Filmin verdiği açıya göre değişecek sempati. Eğer ki baş rol kötüyse sempati ve hayranlık duyulabilir çünkü iyilik ve kötülük kişiye olaya göre değişen bir kavramdır. Gerçek hayatın kurgusal yansımasıdır filmler. Bundan size iyi gelen bir durum bir başkası için kötü bir sonuç doğurabilir. Filmlerde de bakış açısı evrilerek kötü karaktere sempati duyulması sağlanır. Bir seri katilin hikayesinin anlatıldığı bir filmde seri katile sempati duymak hayranlık beslemek olağandır.
Hatta karındeşen jack in öldürdüğü insanlardansa karındeşen sevilir.

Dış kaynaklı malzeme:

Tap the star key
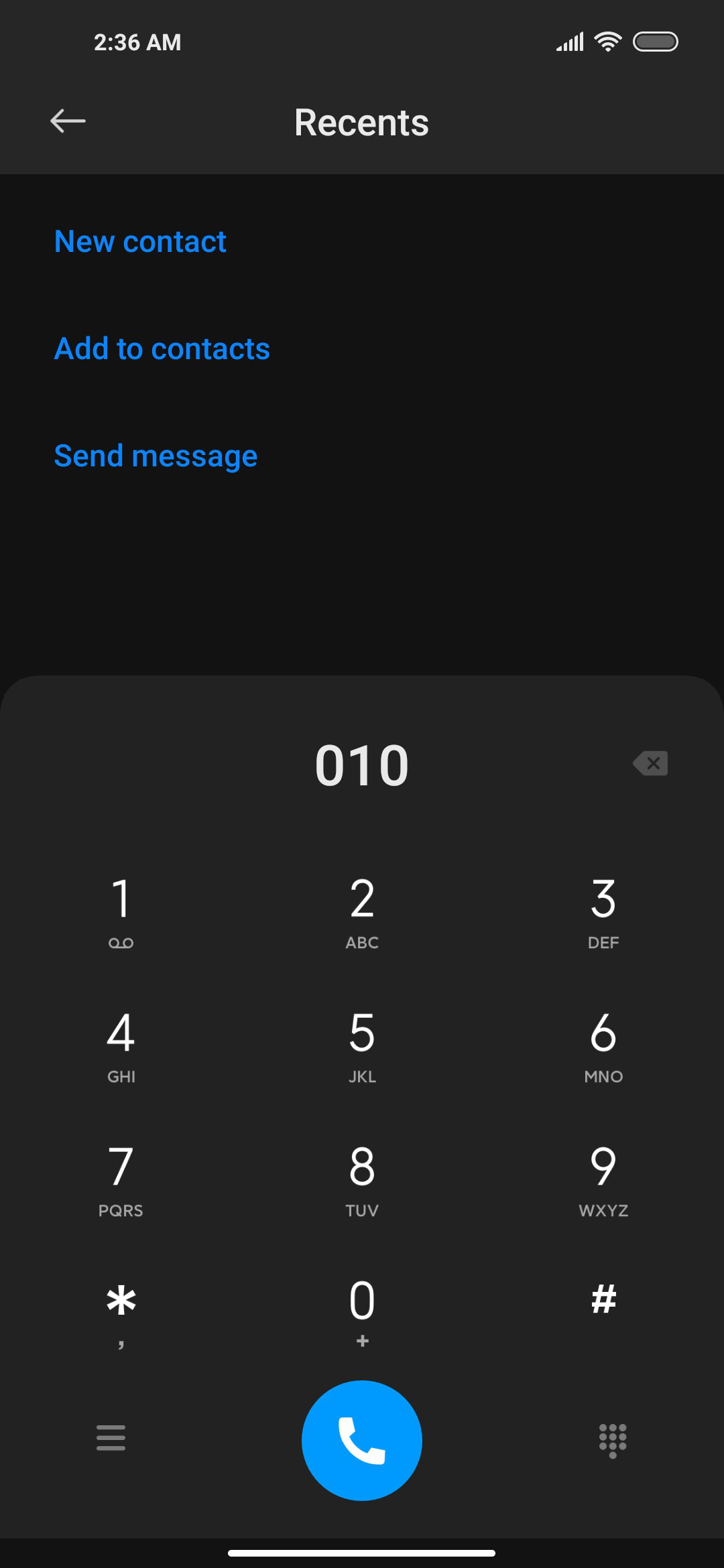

Çünkü merak kurbanda değil katilde yoğunlaşır.
Yahut film kalitesiz ve karakterler aptallık sınırını zorluyorsa yine kötü rol daha çekici gelir.
Hitleri yeren bir filmde hitlerden nefret edip, hitleri daha yumuşak hatlarıyla veren bir filmde hitlerden hoşlanabilirsiniz.
Yani bu biraz zihni parçalamak gibi. iyiyle kötüyü karıştırmak.
Dövüş kulübü, gemide, otomatik portakal... örnekler çoğalır.
Dizileri ele alırsak suç ögesi taşıyan karakterler sevilebilir ki bir döneme damgasını vuran kurtlar vadisi buna örnek oradaki o mafya adamlarının sevildiği özenildiği aşikardı.